◆ **Given records**:
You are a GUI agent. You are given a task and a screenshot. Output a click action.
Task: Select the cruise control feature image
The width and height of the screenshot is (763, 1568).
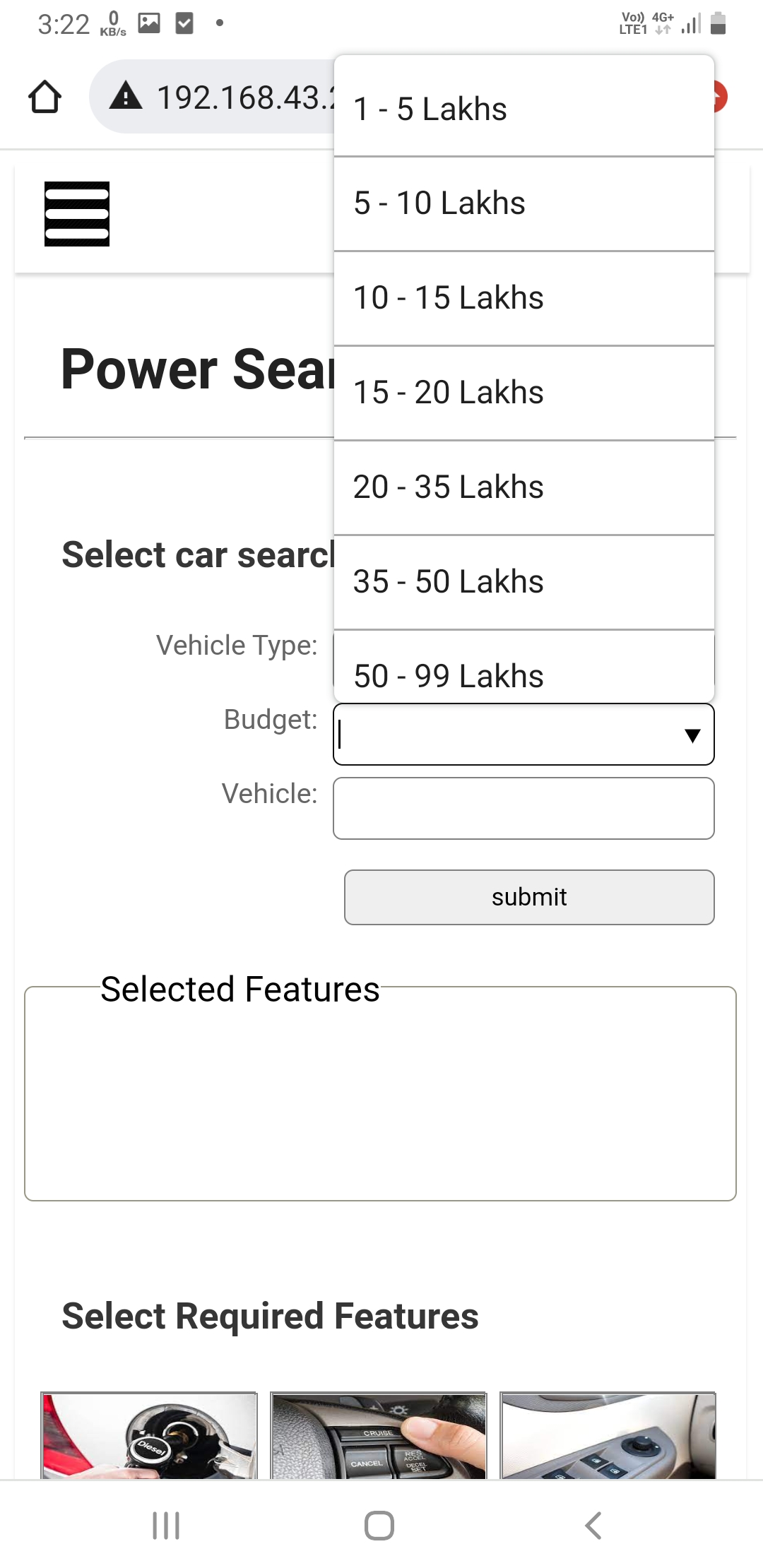coord(379,1436)
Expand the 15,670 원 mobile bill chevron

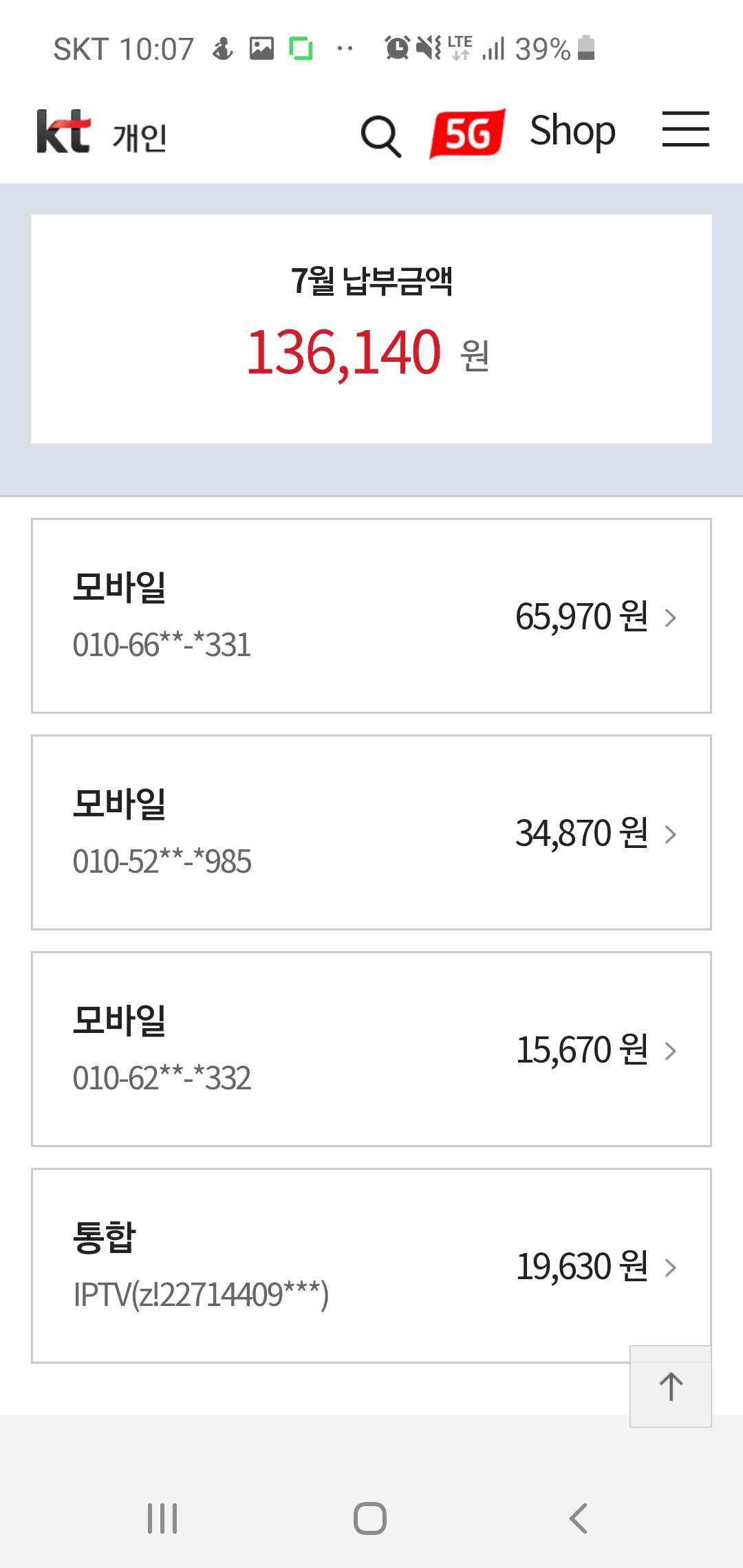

◆ **About this exercise**:
The pictures stay out; please reproduce everything else in the entries exactly.

◆ **Solution to this task**:
You are a GUI agent. You are given a task and a screenshot. Output a click action.
Task: Select the cruise control feature image
The width and height of the screenshot is (763, 1568).
coord(379,1436)
Expand the 15,670 원 mobile bill chevron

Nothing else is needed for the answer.